In an interview with televangelist Marcus Lamb in October, Carson said, “I think they were geniuses and I think they were divinely inspired. You know, the whole thing was about to fall apart in 1787 and Benjamin Franklin, the elder statesman, said, 'Gentleman, during the pre-revolutionary days and the Revolutionary War everything out of your mouth was 'God save us,' and now you don't want to talk to God. Let's get down on our knees and ask God to give us wisdom.' They knelt and prayed and got up and they put together 16-and-a-third-page document that is one of the most admired and substantial documents in the history of mankind."
Carson has told a version of this story in various settings over the years, but three scholars who spoke with BuzzFeed News say that Carson’s telling is inaccurate. According to them, Franklin did indeed move for a prayer to be held before each convention gathering, but his motion was not successful and the prayer did not take place.

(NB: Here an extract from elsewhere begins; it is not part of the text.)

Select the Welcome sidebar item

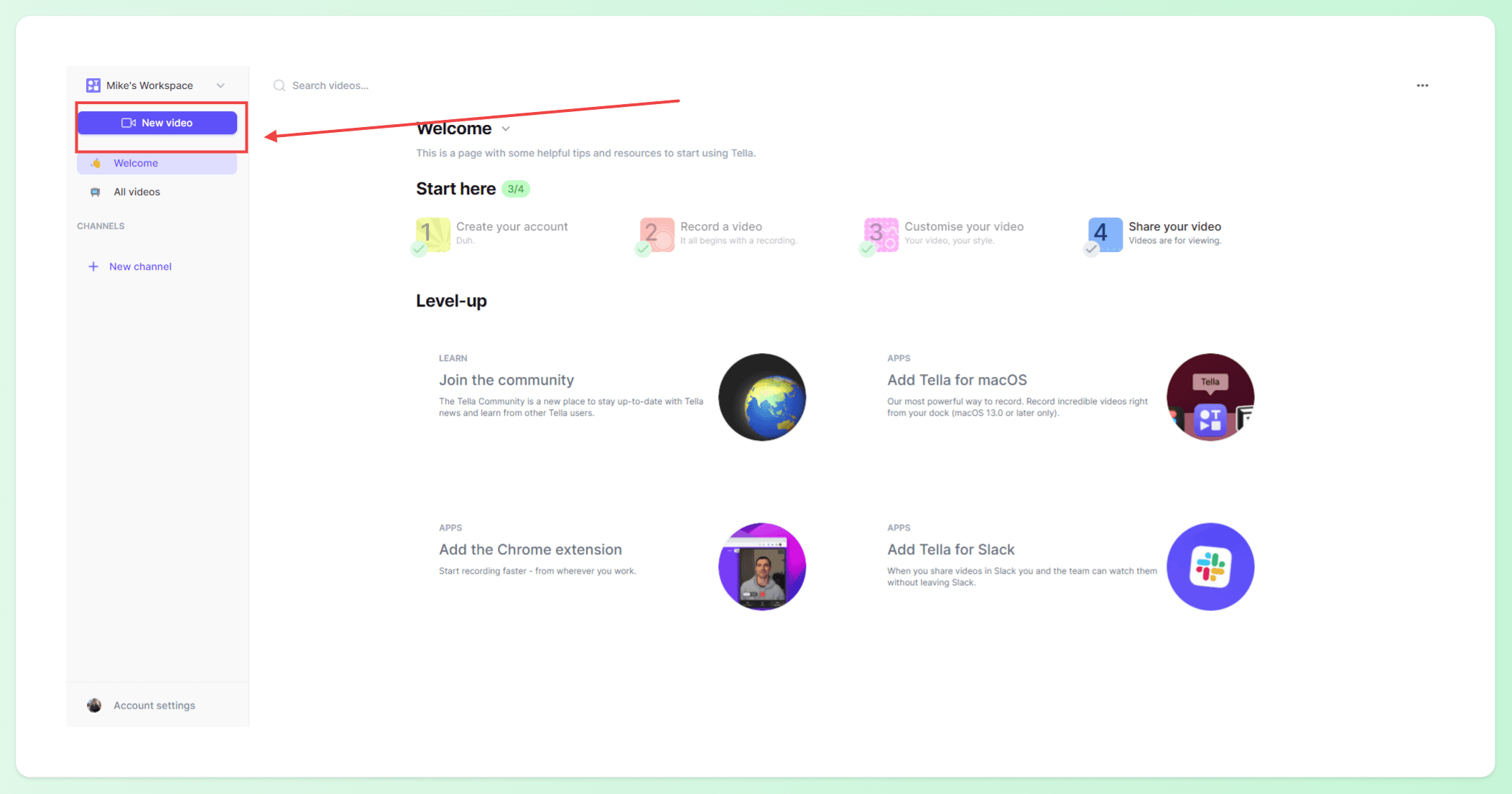tap(157, 163)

“This is the truth of the story: Franklin said, ‘yeah we all gotta pray, they said we gotta get a clergyman from outside, but if they got clergyman outside everyone would know. So everyone was uncomfortable with the idea and it never came to pass,” Richard B. Bernstein, a lecturer in political science at City College in New York who has written several books on the Founding Fathers, told BuzzFeed News.
Similarly, Ellen Cohn, editor-in-chief of the Papers of Benjamin Franklin at Yale, said that Carson “didn’t get the story quite right,” and provided BuzzFeed News with the text of Franklin’s call for prayer from his handwritten speech, which was accompanied by a notation also written by Franklin.
“The Convention except three or four Persons, thought Prayers unnecessary,” the note reads.
Carla Mulford, author of Benjamin Franklin and the Ends of Empire and professor at Penn State University, reiterated to BuzzFeed News that Carson’s telling was incorrect, adding, “Franklin rarely spoke during the Constitutional Convention, and when he did, it was usually to try to mitigate the extreme positions being taken."
A spokesperson for the Carson campaign told BuzzFeed News he was "not in a position to corroborate" Carson's research "now or soon," adding that someone on the campaign would take a look and "perhaps query Dr Carson’s notes."